* [TASK STATEMENT]:
Retype each of the records below exactly, leaving the pictures out.

[Stored dataset items]
++++++++
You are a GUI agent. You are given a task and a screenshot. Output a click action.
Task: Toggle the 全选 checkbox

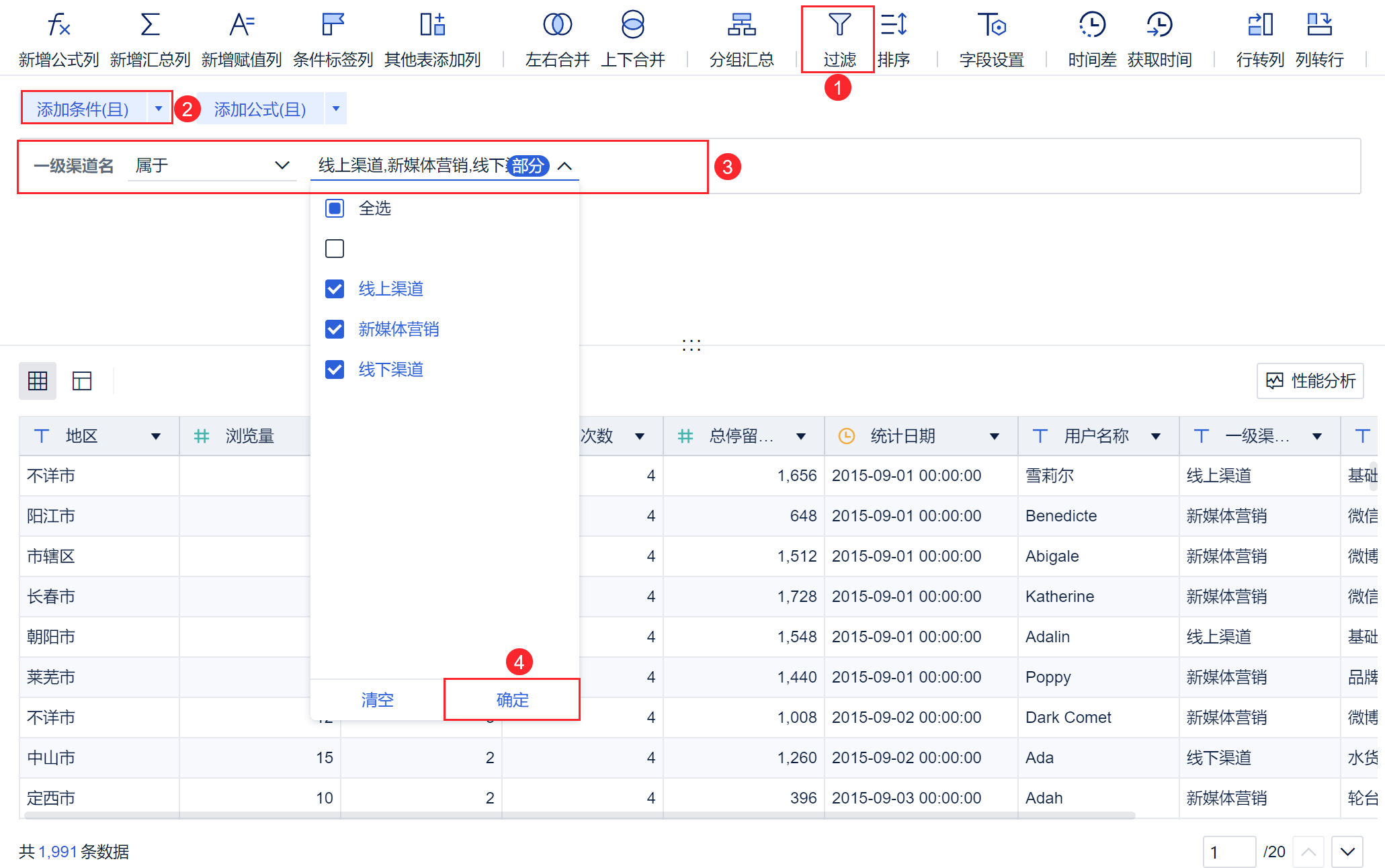pos(335,208)
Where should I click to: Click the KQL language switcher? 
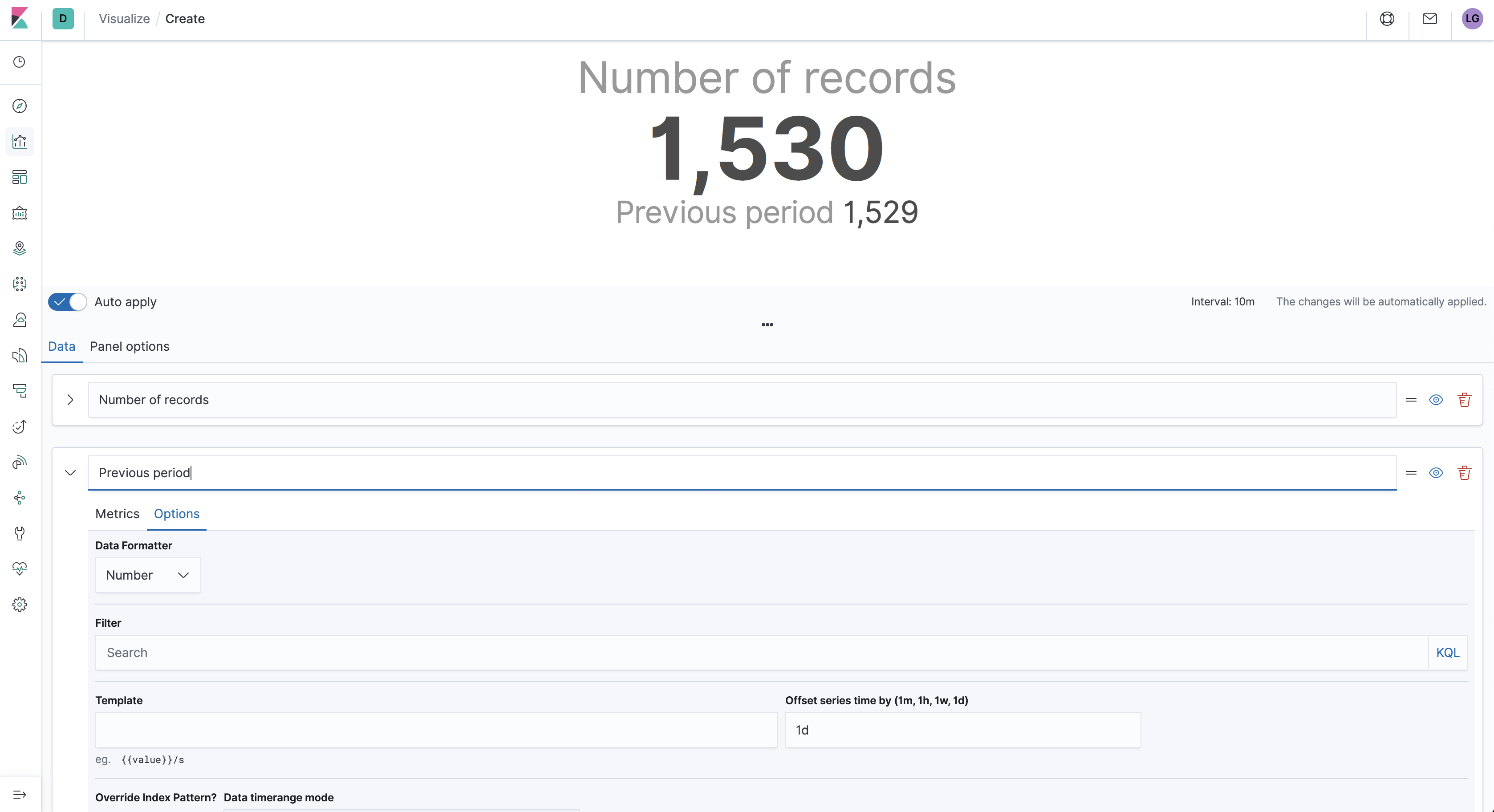coord(1447,653)
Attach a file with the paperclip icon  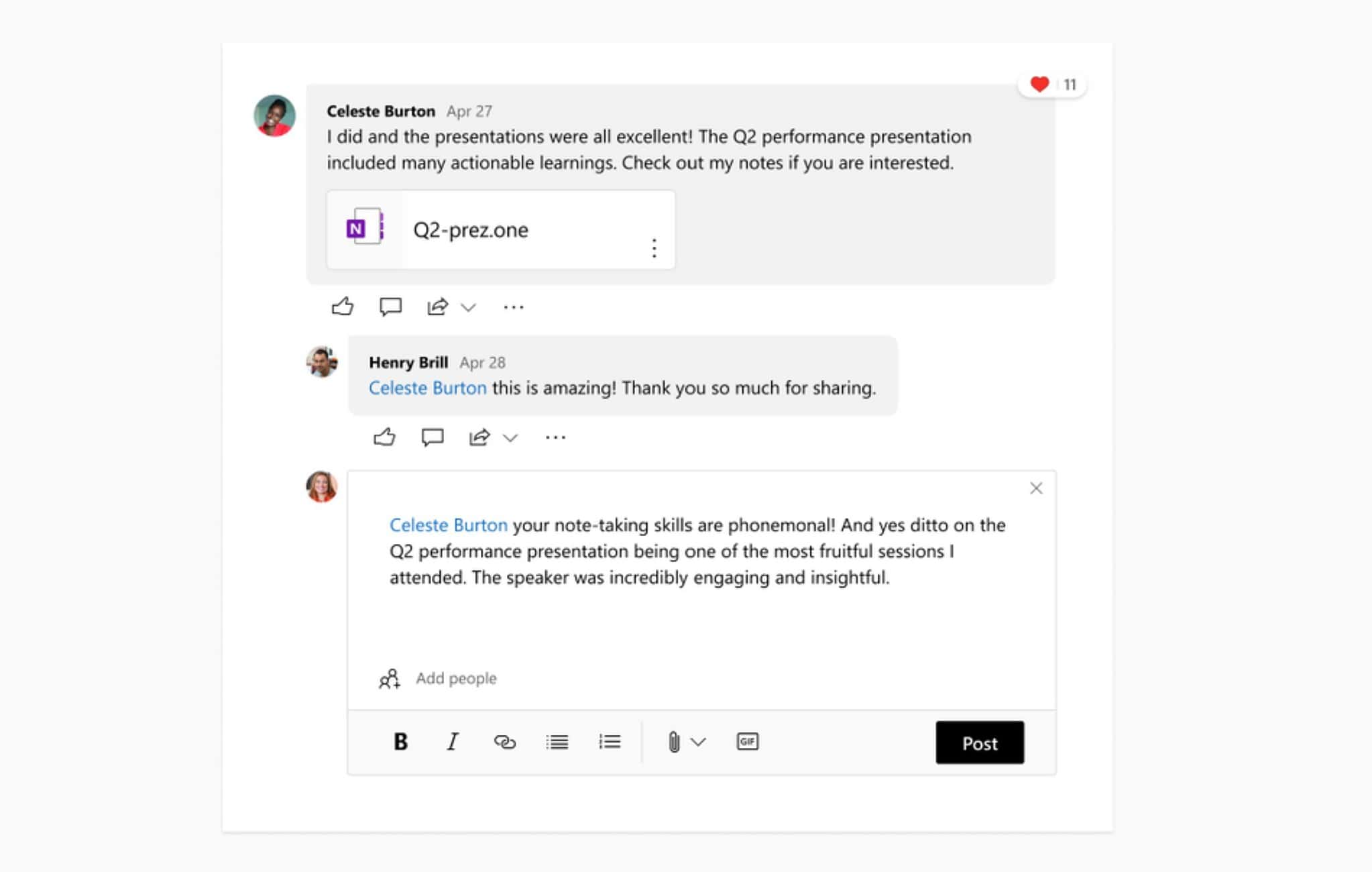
++++++++
* [REPLY]:
You are a GUI agent. You are given a task and a screenshot. Output a click action.
Task: Toggle the 全选 checkbox

pos(335,208)
Where should I click to: Click the KQL language switcher? 
coord(1447,653)
Attach a file with the paperclip icon  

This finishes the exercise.